_EXERCISE INSTRUCTIONS_
Copy the items word for word, from the first line up to and including the line with "Action: (x=475, y=58)".

_SUPPLIED DATA_

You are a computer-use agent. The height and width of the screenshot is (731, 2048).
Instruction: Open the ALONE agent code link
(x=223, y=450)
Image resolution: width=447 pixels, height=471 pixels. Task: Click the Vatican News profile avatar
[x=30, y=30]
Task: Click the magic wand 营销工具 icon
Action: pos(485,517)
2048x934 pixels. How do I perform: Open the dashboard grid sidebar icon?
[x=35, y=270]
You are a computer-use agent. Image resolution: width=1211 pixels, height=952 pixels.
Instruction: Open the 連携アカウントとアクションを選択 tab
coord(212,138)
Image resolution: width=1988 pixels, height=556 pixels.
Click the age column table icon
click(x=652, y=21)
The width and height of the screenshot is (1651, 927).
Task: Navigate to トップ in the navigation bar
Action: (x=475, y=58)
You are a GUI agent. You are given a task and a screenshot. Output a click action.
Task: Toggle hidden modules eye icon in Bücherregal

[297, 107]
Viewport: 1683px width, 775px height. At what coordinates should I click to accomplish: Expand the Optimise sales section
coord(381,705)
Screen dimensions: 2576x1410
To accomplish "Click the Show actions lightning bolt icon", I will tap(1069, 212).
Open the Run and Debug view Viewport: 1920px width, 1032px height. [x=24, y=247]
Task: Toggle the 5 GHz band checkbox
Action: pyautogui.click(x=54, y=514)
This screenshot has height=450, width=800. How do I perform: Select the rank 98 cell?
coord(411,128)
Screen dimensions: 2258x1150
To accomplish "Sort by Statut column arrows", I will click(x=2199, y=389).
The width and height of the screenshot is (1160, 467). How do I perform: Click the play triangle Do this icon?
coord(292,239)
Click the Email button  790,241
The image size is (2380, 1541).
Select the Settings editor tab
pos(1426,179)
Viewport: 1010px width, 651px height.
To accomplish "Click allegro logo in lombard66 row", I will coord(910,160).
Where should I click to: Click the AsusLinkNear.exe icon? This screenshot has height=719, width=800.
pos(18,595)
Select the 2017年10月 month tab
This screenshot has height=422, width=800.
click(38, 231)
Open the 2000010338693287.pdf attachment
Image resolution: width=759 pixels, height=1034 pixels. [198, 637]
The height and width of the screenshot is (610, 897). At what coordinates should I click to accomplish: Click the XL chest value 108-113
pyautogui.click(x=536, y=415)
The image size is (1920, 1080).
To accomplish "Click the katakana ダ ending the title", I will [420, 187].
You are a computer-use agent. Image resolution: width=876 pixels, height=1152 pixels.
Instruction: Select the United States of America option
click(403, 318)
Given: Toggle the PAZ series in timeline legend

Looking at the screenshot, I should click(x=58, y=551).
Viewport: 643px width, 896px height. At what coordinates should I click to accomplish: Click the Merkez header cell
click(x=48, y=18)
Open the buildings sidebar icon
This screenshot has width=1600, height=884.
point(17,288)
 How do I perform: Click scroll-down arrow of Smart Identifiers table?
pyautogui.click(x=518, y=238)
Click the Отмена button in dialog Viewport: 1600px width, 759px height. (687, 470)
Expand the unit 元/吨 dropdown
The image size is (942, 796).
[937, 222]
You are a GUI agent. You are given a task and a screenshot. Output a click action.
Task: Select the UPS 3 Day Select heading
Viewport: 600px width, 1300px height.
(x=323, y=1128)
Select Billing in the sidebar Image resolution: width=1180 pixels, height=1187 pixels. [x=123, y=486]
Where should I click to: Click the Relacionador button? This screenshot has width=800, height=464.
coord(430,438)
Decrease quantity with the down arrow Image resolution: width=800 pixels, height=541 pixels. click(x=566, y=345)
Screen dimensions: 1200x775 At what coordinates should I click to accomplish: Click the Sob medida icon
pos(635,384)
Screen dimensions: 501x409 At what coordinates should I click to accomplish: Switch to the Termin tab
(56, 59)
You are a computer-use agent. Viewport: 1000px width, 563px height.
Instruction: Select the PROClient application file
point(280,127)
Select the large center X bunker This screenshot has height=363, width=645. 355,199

_TASK SOLUTION_
You are a computer-use agent. The height and width of the screenshot is (731, 2048).
Instruction: Open the ALONE agent code link
(x=223, y=450)
Image resolution: width=447 pixels, height=471 pixels. Task: Click the Vatican News profile avatar
[x=30, y=30]
Task: Click the magic wand 营销工具 icon
Action: pos(485,517)
2048x934 pixels. How do I perform: Open the dashboard grid sidebar icon?
[x=35, y=270]
You are a computer-use agent. Image resolution: width=1211 pixels, height=952 pixels.
Instruction: Open the 連携アカウントとアクションを選択 tab
coord(212,138)
Image resolution: width=1988 pixels, height=556 pixels.
Click the age column table icon
click(x=652, y=21)
The width and height of the screenshot is (1651, 927).
Task: Navigate to トップ in the navigation bar
Action: (x=475, y=58)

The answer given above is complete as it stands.